Para Planalto, críticas de ministro da Saúde na TV forçam demissão

Um dia após Luiz Henrique Mandetta expressar insatisfações com Bolsonaro em entrevista ao "Fantástico", ala militar do Palácio do Planalto vê "insubordinação" e passa a defender a exoneração dele

A pressão para exonerar o ministro da Saúde, Luiz Henrique Mandetta, ganhou força, nesta segunda-feira, um dia após a entrevista exclusiva concedida ao "Fantástico", em que ele demonstrou insatisfação com posições do presidente Jair Bolsonaro sobre o enfrentamento do Governo contra a Covid-19.

Antes defensores da permanência de Mandetta no Ministério da Saúde em prol da estabilidade no Governo, ministros da ala militar do Palácio do Planalto começam a rever seus posicionamentos. Interlocutores do presidente Jair Bolsonaro interpretaram como uma provocação a entrevista de Mandetta, em que diz que o Governo precisa ter um discurso unificado no combate ao novo coronavírus.

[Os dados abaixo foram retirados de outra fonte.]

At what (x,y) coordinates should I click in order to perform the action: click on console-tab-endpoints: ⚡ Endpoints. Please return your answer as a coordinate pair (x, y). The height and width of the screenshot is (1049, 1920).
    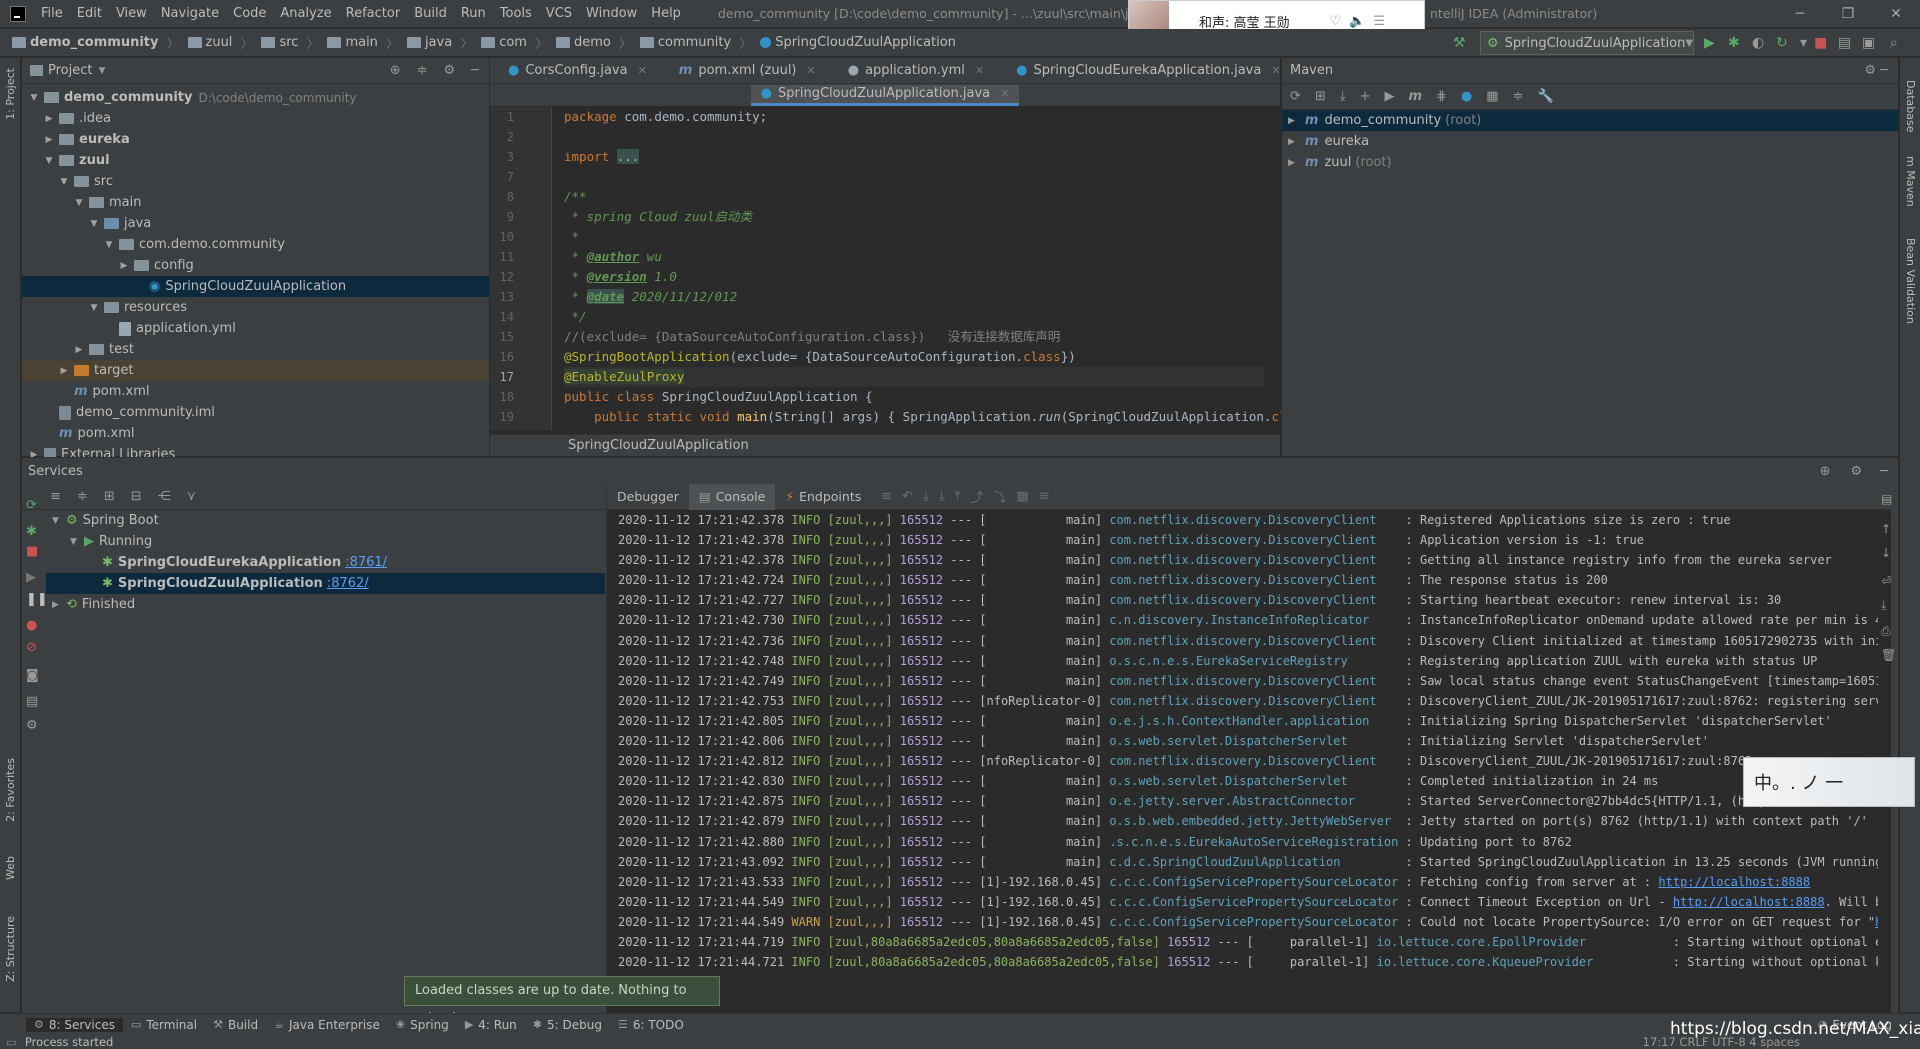
    Looking at the image, I should click on (823, 497).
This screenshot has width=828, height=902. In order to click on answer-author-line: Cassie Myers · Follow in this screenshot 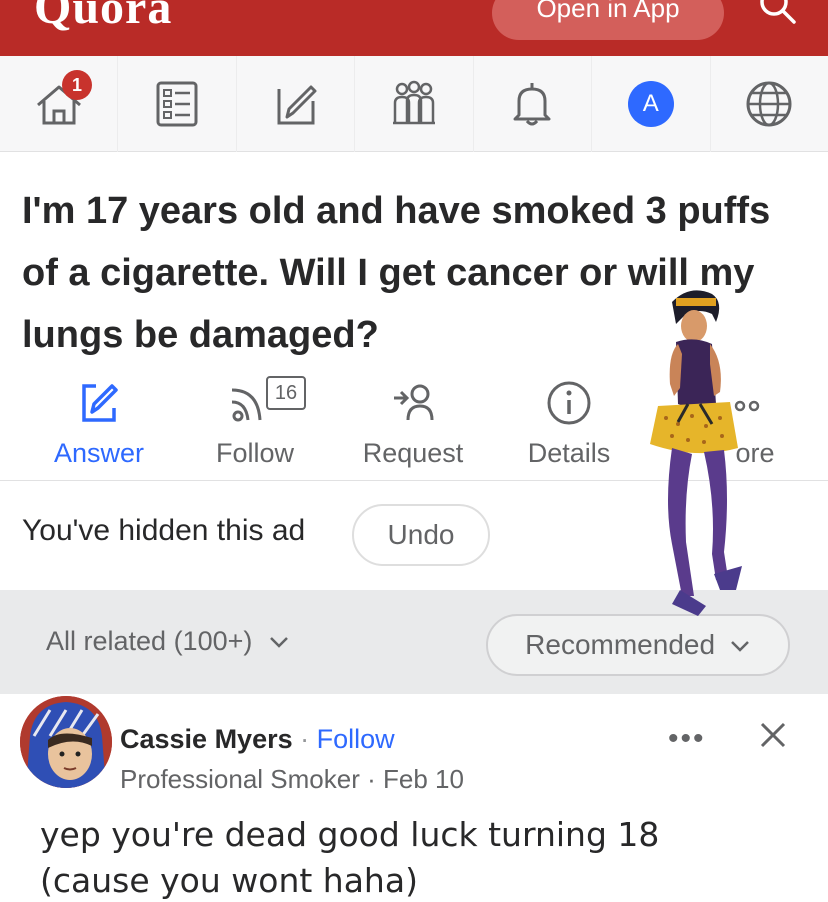, I will do `click(258, 740)`.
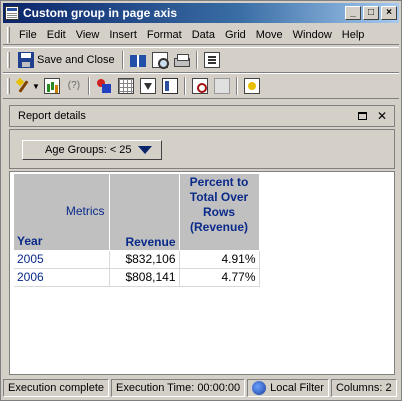 This screenshot has width=402, height=401. What do you see at coordinates (88, 150) in the screenshot?
I see `page-by-value: Age Groups: < 25` at bounding box center [88, 150].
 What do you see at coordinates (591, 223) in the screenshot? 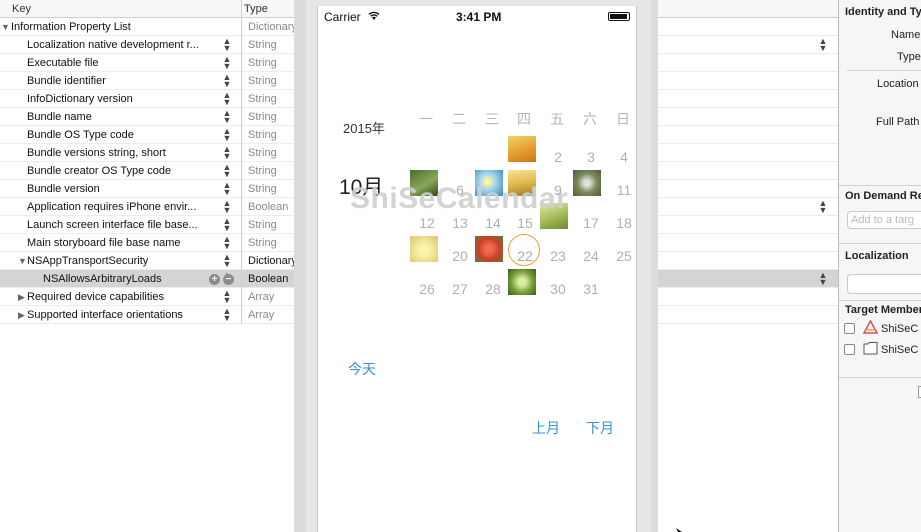
I see `calendar-day: 17` at bounding box center [591, 223].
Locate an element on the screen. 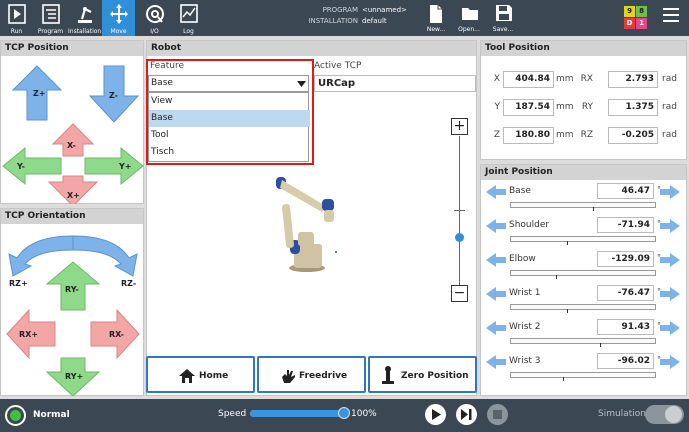 The width and height of the screenshot is (689, 432). stop-icon is located at coordinates (498, 414).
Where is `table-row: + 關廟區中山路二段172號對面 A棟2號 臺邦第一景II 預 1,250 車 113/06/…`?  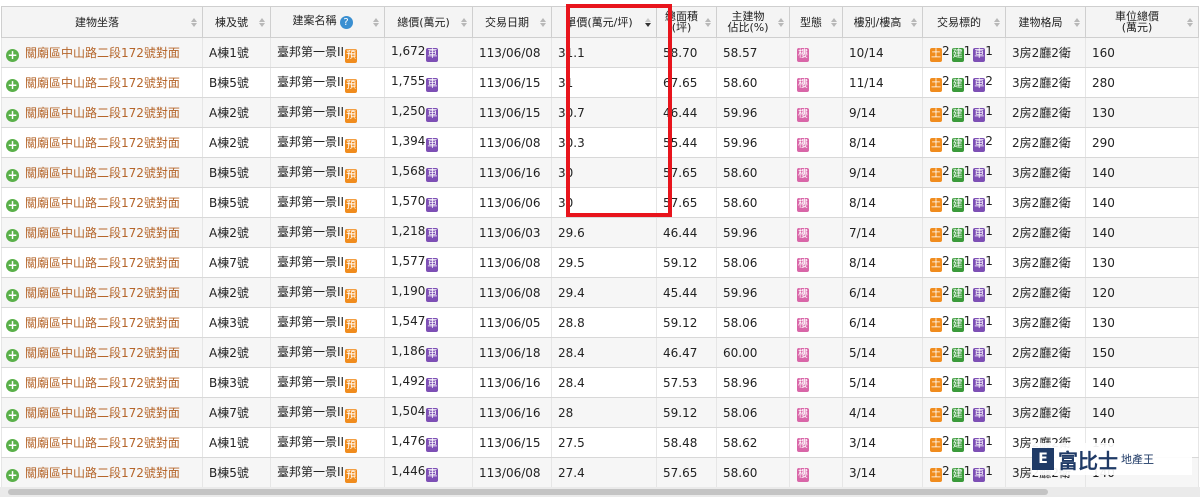
table-row: + 關廟區中山路二段172號對面 A棟2號 臺邦第一景II 預 1,250 車 113/06/… is located at coordinates (600, 112).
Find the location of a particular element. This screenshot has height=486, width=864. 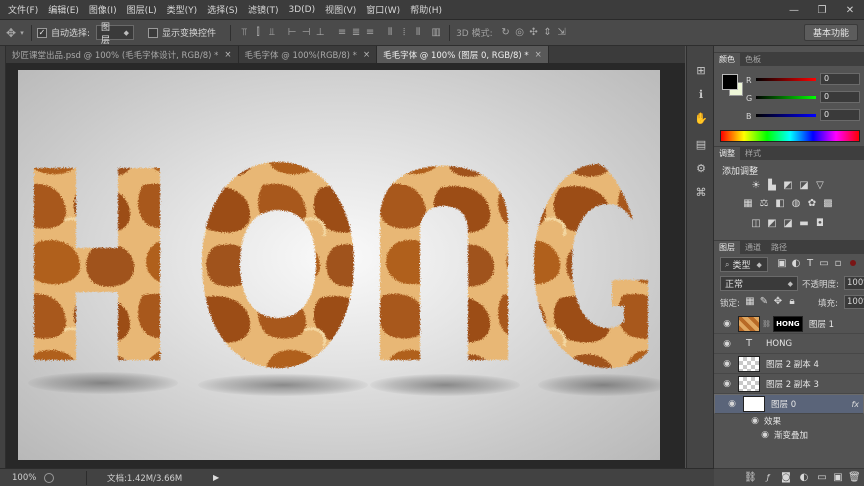

menu-window: 窗口(W) is located at coordinates (383, 10).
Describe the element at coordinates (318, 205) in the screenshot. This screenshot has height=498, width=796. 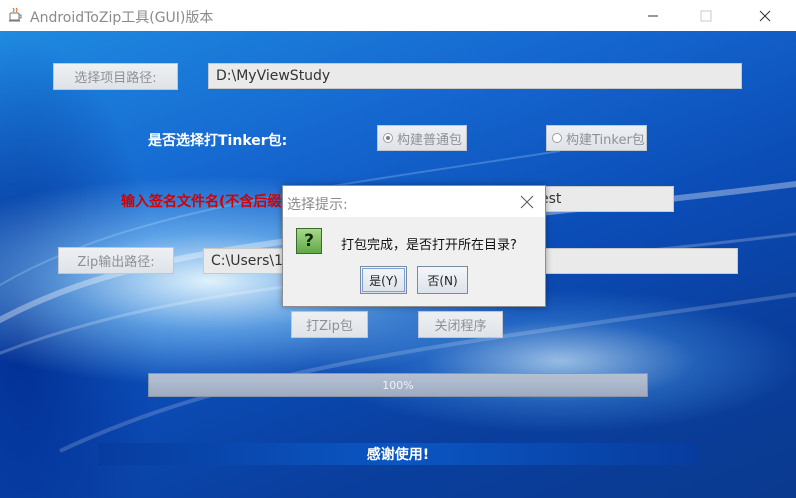
I see `dialog-title: 选择提示:` at that location.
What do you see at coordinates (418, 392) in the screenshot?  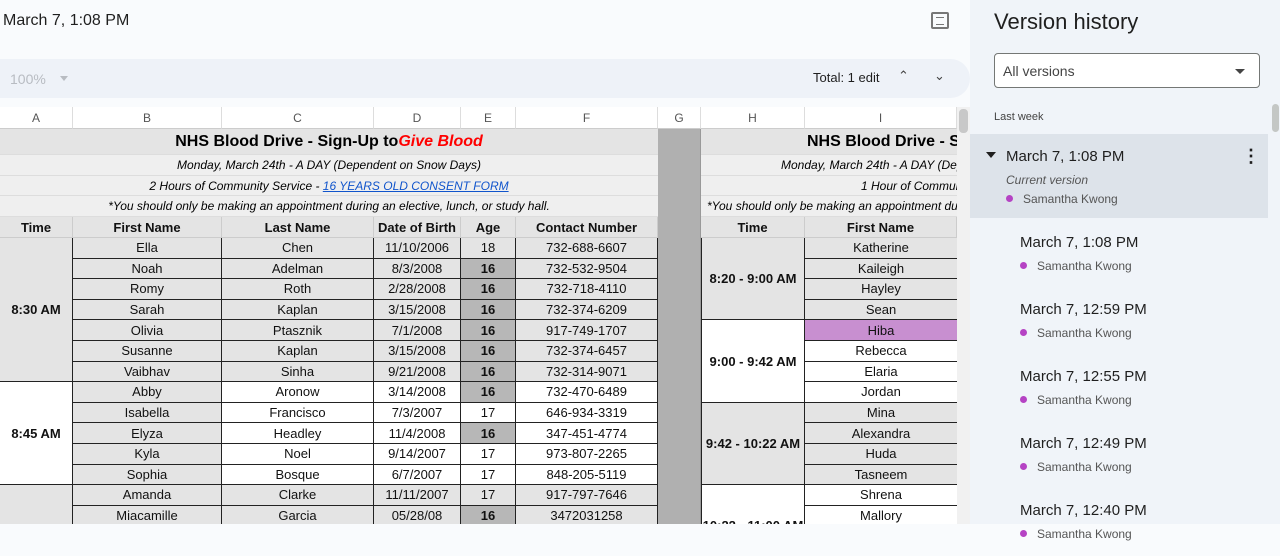 I see `date-of-birth-cell: 3/14/2008` at bounding box center [418, 392].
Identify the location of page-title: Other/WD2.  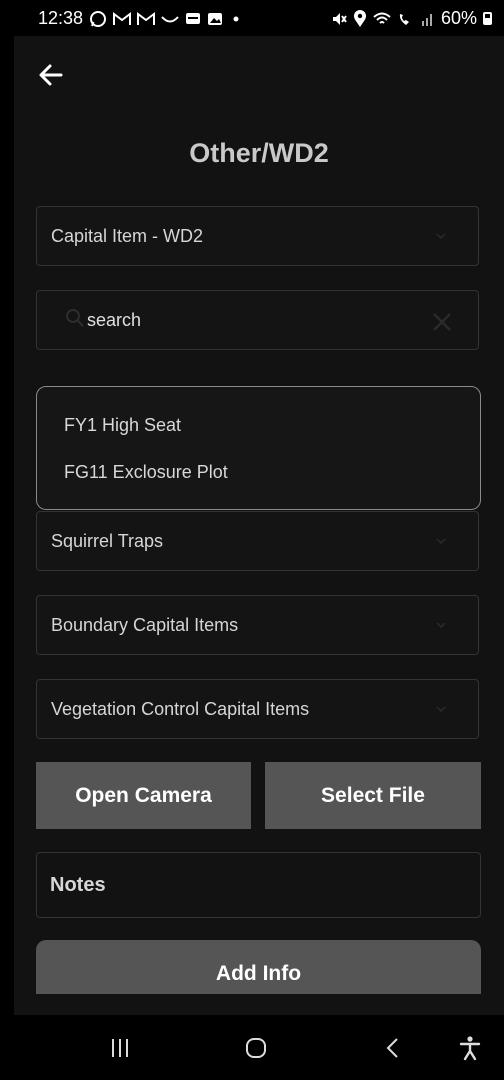
(259, 153).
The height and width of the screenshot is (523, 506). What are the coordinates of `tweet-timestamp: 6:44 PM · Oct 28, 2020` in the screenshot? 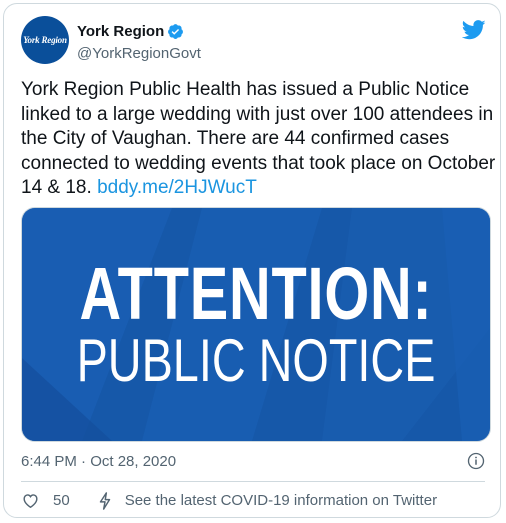 It's located at (98, 462).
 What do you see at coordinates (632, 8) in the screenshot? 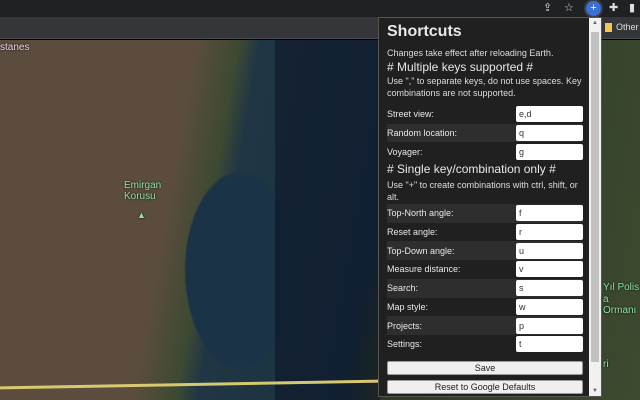
I see `side-panel-icon: ▮` at bounding box center [632, 8].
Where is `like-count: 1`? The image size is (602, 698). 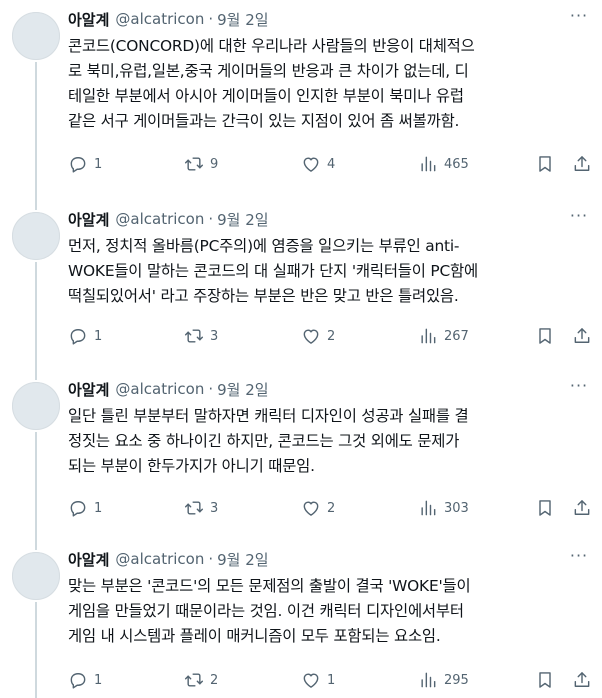 like-count: 1 is located at coordinates (332, 680).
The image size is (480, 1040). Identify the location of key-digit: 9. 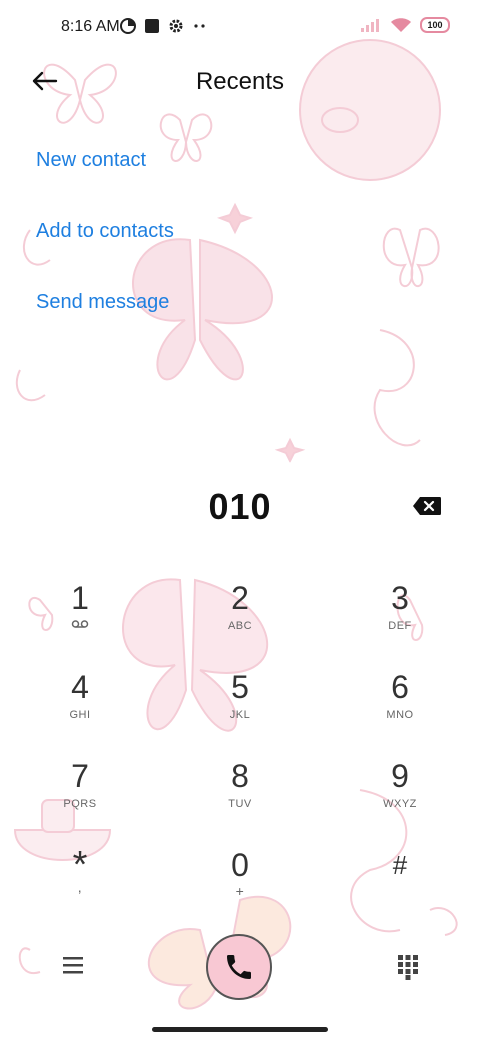
(400, 776).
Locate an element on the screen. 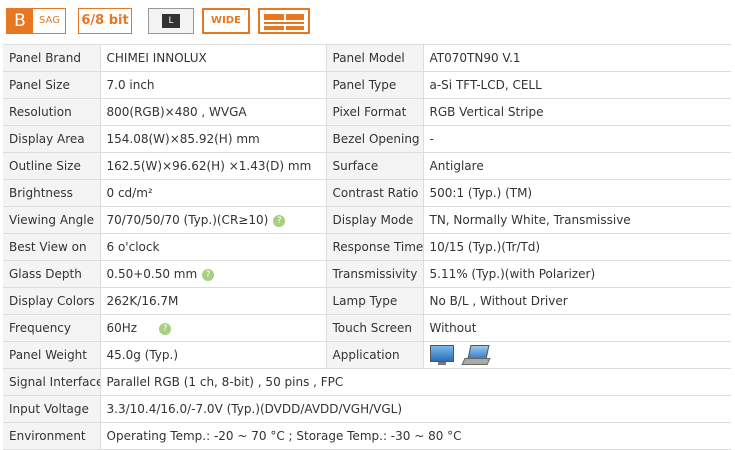 The width and height of the screenshot is (735, 450). l-shape-badge-mark: L is located at coordinates (171, 21).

Na avaliação de parte da ala militar do Planalto, Mandetta agiu com "covardia" e "molecagem" ao criticar publicamente o presidente. Esse grupo considerou a entrevista como uma tentativa de "forçar a sua demissão", já que Mandetta tem repetido que não vai pedir demissão, porque "médico não abandona paciente".

No "Fantástico", Mandetta fez questão de criticar pessoas que estejam afrouxando as regras de isolamento e mencionou pessoas que frequentam "padarias". Na última semana, o presidente circulou por Brasília, entrando em farmácia, padarias e cumprimentou apoiadores nas ruas.

"Quando você vê as pessoas entrando em padaria, entrando em supermercado, fazendo filas uma atrás da outra, encostadas, grudadas, pessoas fazendo piquenique em parque, isso é claramente uma coisa equivocada", afirmou o ministro na entrevista.

Outro fator de incômodo de aliados do presidente com a entrevista foi ela ter acontecido na presença do governador de Goiás, Ronaldo Caiado (DEM), dentro do Palácio das Esmeraldas. Antigo aliado, Caiado rompeu com Bolsonaro há duas semanas após o presidente pedir o fim do isolamento em pronunciamento.

Caiado

Assessores de Bolsonaro veem influência de Caiado nas declarações de Mandetta.

No sábado, Mandetta voou no mesmo helicóptero de Bolsonaro para Águas Lindas de Goiás, onde visitaram as obras do primeiro hospital de campanha construído pelo Governo Federal. Lá, Mandetta se incomodou com o presidente, por andar pelas ruas provocando aglomerações. Na volta, o ministro decidiu seguir para Goiânia com Caiado. Mandetta passou o fim de semana com o aliado do DEM.

Para militares, é inaceitável qualquer atitude de insubordinação e de desobediência hierárquica. O governo já fez recomendações para que coletivas do ministro da Saúde ocorram dentro do Palácio do Planalto, sob o comando do ministro da Casa Civil, Walter Braga Netto. Porém, para o grupo militar do Planalto, Mandetta mais uma vez se "veste de arrogância" e "enfrenta o presidente".

Principal conselheiro de Bolsonaro, o ministro Augusto Heleno (Gabinete de Segurança Institucional) avaliou a necessidade de sentir o clima ontem antes de qualquer definição sobre a permanência de Mandetta, afirmam seus aliados. Segundo interlocutores, Heleno ponderou que, apesar das provocações sobre a "visita à padaria" e o "discurso unificado", Mandetta repetiu as mesmas recomendações que já vinha fazendo para que a população fique em casa.

Ao deixar o Palácio da Alvorada, ontem, Bolsonaro já deu sinais que vai esperar para ouvir seus conselheiros antes de qualquer decisão.

Questionado sobre a entrevista do ministro da Saúde, Bolsonaro limitou-se a dizer que não "assistiu".

4 mil óbitos

Cotado para substituir Luiz Henrique Mandetta no comando da Pasta da Saúde, o deputado gaúcho Osmar Terra (MDT), ex-ministro da Cidadania, estimou que o saldo de brasileiros mortos pela Covid-19 não deve superar 4.000 óbitos. Até esta segunda-feira, o Ministério registrava 1.331 mortes pelo novo coronavírus. A estimativa foi dada em entrevista ao jornal argentino Clarín.

Além de Terra, os nomes do virologista Paolo Zanotto, do anestesiologista Luciano Azevedo, da oncologista Nise Yamagushi e do médico e contra-almirante Antonio Barra Torres, presidente da Anvisa, são cogitados para o cargo.